Inside credentials.yml it can look more-less like this:

# credentials.yml
apple:
  client_id: com.example.auth
  team_id: teamid
  key_id: keyid
  pem: |
    -----BEGIN PRIVATE KEY-----
    foobarfoobarfoobarfoobarfoobar
    foobarfoobarfoobarfoobarfoobar
    foobarfoobarfoobarfoobarfoobar
    foobarfoobarfoobarfoobarfoobar
    -----END PRIVATE KEY-----

The client_id is your Services ID (e.g. com.example.auth), not the App ID. The pem must be a YAML multiline string (use |) with real newlines — not escaped \n.

Now when you click the “Sign in” button, everything should work and your app should receive a callback request to sessions#create.

Here’s my SessionsController.

skip_before_action :verify_authenticity_token, only: :create is required because Apple’s cross-site POST carries Origin: https://appleid.apple.com, which Rails rejects.

Everything else is applicable for any other oAuth strategy.
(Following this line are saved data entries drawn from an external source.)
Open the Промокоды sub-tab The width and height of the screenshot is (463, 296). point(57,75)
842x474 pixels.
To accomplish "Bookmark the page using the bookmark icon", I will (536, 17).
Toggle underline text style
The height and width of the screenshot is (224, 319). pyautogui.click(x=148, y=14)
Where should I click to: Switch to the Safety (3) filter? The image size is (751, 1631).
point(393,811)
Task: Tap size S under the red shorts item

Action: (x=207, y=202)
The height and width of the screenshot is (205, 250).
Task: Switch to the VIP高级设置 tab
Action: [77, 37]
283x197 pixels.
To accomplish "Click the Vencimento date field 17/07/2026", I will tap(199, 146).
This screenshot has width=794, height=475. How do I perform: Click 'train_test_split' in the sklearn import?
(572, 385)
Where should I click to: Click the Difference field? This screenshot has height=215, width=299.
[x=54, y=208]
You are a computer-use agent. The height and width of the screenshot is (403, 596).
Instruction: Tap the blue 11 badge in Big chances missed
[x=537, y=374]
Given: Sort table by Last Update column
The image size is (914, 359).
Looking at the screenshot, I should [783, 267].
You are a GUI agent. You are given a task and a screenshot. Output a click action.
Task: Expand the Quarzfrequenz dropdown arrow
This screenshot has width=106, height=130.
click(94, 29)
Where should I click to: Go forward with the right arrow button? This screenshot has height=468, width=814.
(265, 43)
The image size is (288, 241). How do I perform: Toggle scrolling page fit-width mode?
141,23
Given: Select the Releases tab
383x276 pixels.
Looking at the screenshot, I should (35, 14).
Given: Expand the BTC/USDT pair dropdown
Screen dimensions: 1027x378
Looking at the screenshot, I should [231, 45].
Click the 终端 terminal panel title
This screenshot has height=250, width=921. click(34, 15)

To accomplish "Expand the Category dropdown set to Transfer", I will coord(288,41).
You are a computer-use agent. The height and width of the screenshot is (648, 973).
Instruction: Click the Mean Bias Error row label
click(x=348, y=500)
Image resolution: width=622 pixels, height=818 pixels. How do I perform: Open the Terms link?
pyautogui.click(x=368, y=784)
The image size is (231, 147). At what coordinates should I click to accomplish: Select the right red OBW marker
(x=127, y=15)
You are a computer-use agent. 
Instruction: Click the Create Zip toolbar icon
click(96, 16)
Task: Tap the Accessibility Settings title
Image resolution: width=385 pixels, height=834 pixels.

# app/controllers/sessions_controller.rb
class SessionsController < ApplicationController
  skip_before_action :verify_authenticity_token, only: :create

  def create
    @user = User.from_omniauth(request.env['omniauth.auth'])
    if @user.persisted?
      sign_in(@user)

      redirect_path = request.env['omniauth.origin'] || user_path(@user)
      redirect_to redirect_path, notice: t('sessions.success', name: @user.name)
    else
      redirect_to root_url, alert: t('sessions.failure')
    end
  end

  def destroy
    sign_out
    redirect_to root_path, notice: t('sessions.destroy')
  end

  def failure
    redirect_to root_path, alert: t('sessions.failure')
  end

  private

  def sign_in(user)
    Current.user = user
    reset_session
    cookies.encrypted.permanent[:user_id] = user.id
  end

  def sign_out
    Current.user = nil
    reset_session
    cookies.delete(:user_id)
  end
end

You can see how I implemented the from_omniauth method here.

Common errors and what causes them #

Error Cause
undefined method 'bytesize' for nil Missing provider_ignores_state: true. The omniauth-oauth2 gem calls secure_compare on the session state, which is nil because session cookies are not sent with Apple’s cross-site POST.
invalid_credentials Nonce verification failing. The nonce is stored in the session during the request phase but lost during Apple’s POST callback. Fix by overriding verify_nonce!.
ActionController::InvalidAuthenticityToken Rails CSRF protection rejects the POST because Origin: https://appleid.apple.com doesn’t match your domain. Fix with skip_before_action :verify_authenticity_token.

That’s it! You can try to see how “Sign in with Apple” works on this website.